* _RECORDS TO USE_:
<<<<
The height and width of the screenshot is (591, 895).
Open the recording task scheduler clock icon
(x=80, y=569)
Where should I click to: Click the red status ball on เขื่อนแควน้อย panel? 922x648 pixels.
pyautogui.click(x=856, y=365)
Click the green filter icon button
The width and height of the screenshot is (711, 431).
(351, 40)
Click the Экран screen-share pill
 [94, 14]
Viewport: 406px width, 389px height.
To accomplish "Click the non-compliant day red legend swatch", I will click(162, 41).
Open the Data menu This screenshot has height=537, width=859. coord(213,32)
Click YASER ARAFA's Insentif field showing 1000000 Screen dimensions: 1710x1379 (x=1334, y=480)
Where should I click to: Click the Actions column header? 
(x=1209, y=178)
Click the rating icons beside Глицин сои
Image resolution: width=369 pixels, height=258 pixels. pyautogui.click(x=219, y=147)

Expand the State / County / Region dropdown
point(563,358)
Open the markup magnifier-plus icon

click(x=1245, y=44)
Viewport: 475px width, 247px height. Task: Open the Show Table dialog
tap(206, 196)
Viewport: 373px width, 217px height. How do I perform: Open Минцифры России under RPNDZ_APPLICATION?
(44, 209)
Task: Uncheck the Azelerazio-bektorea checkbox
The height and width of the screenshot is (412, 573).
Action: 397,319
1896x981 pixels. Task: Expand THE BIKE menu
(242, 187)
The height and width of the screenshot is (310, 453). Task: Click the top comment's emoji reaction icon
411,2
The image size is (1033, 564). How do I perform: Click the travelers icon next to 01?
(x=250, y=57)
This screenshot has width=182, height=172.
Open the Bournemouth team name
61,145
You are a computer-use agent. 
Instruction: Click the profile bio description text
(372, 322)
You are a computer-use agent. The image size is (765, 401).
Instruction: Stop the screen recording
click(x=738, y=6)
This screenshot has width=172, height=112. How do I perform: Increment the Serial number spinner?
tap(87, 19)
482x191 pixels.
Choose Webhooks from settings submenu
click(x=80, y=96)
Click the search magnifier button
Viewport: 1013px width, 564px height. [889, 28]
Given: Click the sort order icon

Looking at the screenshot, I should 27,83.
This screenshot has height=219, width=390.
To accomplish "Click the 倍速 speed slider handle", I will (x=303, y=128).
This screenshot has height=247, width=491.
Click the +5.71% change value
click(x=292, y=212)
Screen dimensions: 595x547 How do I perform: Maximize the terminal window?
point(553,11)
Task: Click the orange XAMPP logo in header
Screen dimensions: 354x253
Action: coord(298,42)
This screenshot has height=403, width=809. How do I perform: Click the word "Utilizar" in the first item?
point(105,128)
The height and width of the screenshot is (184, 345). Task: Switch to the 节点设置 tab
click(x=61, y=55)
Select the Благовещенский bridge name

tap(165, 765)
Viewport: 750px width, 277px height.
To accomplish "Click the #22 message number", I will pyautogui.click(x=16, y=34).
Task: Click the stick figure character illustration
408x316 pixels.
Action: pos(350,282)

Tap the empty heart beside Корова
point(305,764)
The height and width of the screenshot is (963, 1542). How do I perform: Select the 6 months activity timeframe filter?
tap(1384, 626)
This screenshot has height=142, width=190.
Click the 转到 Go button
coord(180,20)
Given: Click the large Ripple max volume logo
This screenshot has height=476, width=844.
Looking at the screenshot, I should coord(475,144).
>>>>
Nothing but the lines from the one that contains "Choose Webhooks from settings submenu" to the end of the listing should be given again, each exactly as it appears.

* _WRITTEN SOLUTION_:
Choose Webhooks from settings submenu
click(x=80, y=96)
Click the search magnifier button
Viewport: 1013px width, 564px height. [889, 28]
Given: Click the sort order icon

Looking at the screenshot, I should 27,83.
This screenshot has height=219, width=390.
To accomplish "Click the 倍速 speed slider handle", I will (x=303, y=128).
This screenshot has height=247, width=491.
Click the +5.71% change value
click(x=292, y=212)
Screen dimensions: 595x547 How do I perform: Maximize the terminal window?
point(553,11)
Task: Click the orange XAMPP logo in header
Screen dimensions: 354x253
Action: coord(298,42)
This screenshot has height=403, width=809. How do I perform: Click the word "Utilizar" in the first item?
point(105,128)
The height and width of the screenshot is (184, 345). Task: Switch to the 节点设置 tab
click(x=61, y=55)
Select the Благовещенский bridge name

tap(165, 765)
Viewport: 750px width, 277px height.
To accomplish "Click the #22 message number", I will pyautogui.click(x=16, y=34).
Task: Click the stick figure character illustration
408x316 pixels.
Action: pos(350,282)

Tap the empty heart beside Корова
point(305,764)
The height and width of the screenshot is (963, 1542). How do I perform: Select the 6 months activity timeframe filter?
tap(1384, 626)
This screenshot has height=142, width=190.
Click the 转到 Go button
coord(180,20)
Given: Click the large Ripple max volume logo
This screenshot has height=476, width=844.
Looking at the screenshot, I should coord(475,144).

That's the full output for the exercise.